On average, a drug on the market works effectively for only 50% of the people who take it. Would you want to prevent a potential adverse drug effect or even toxicity through a simple test? It's not science fiction, but a reality. Pharmacogenetics (PGx) is the study of an individual's variation in DNA sequence related to drug response. The goal is to select the right drug at the right dose, and to avoid adverse drug reactions or ineffective treatment.
Dr. Tara Sander, Associate Professor of Pathology, Pediatric Pathology, Medical College of Wisconsin, and Scientific Director of Molecular Diagnostics, Children's Hospital of Wisconsin, is first author of a poster to be presented at Experimental Biology 2011 in Washington, DC, on Monday, April 11, in an American Society for Investigative Pathology session on "Better Research Through BioOmics." She led a study that aimed to develop a PGx test for forensics. The PGx test can be used on a living or deceased person; in cases of death, the test can help identify whether the drug toxicity was due to the person's genotype and therefore provide forensic evidence that supplements medical history, scene investigation, autopsy, and toxicology for death certification. Sander and colleagues looked at specific genetic variants to see if the selected assays detected the correct genotype in the samples. The results showed that ABI TaqMan Drug Metabolism Genotyping and Copy Number Variant assays detected the correct genotype in 52 of 54 samples with 96% accuracy.
Sander's clinical test refers to the promise of Personalized Medicine, a term used frequently by former NIH Director Elias Zerhouni to define the use of information about an individual patient to select or optimize their medical care. More recently, the term Personalized Justice has been defined as using genotypic information to complement Personalized Medicine and to help explain drug-related toxicity, sensitivity, impaired performance, and behavioral changes. These two ideas complement each other and can lead to better drug therapy.

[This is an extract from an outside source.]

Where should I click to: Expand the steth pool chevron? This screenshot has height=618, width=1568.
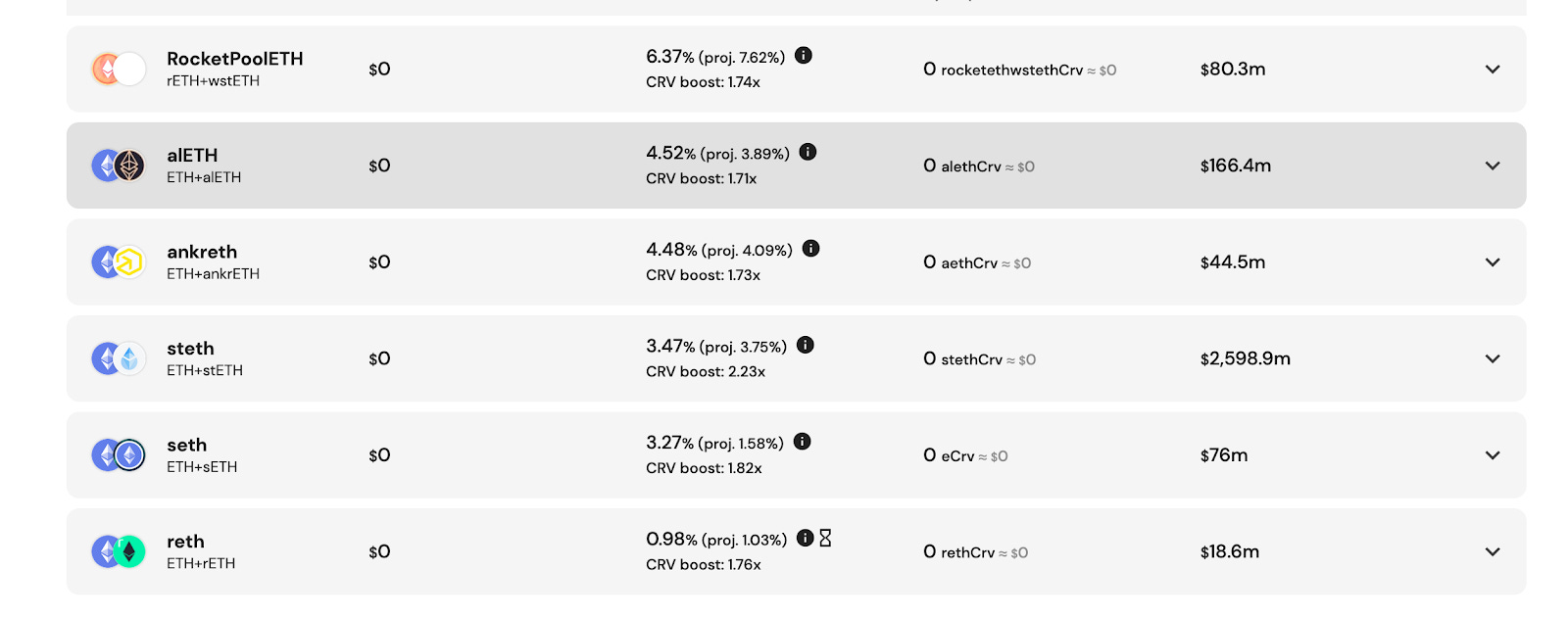(1493, 358)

"Moving forward, pharmacogenetics testing is at the forefront of reducing adverse drug reactions and increasing drug effectiveness. Hopefully more physicians will apply this to their drug treatment plans and reduce toxic cases/deaths," said Sander. Patients would ideally be tested in advance to determine which medications would work best and at what dosage.
"There are still cases in which a person receives the wrong drug or the wrong dose. With knowledge of their genotype, this could be avoided," said Sander. Because insufficient genotype-phenotype associations still remain, research needs to be done to show a direct correlation between variation and side effect for specific drugs. Sander hopes that clinical studies will further elucidate the correlation between the genetic variation and the studied phenotypic side effect.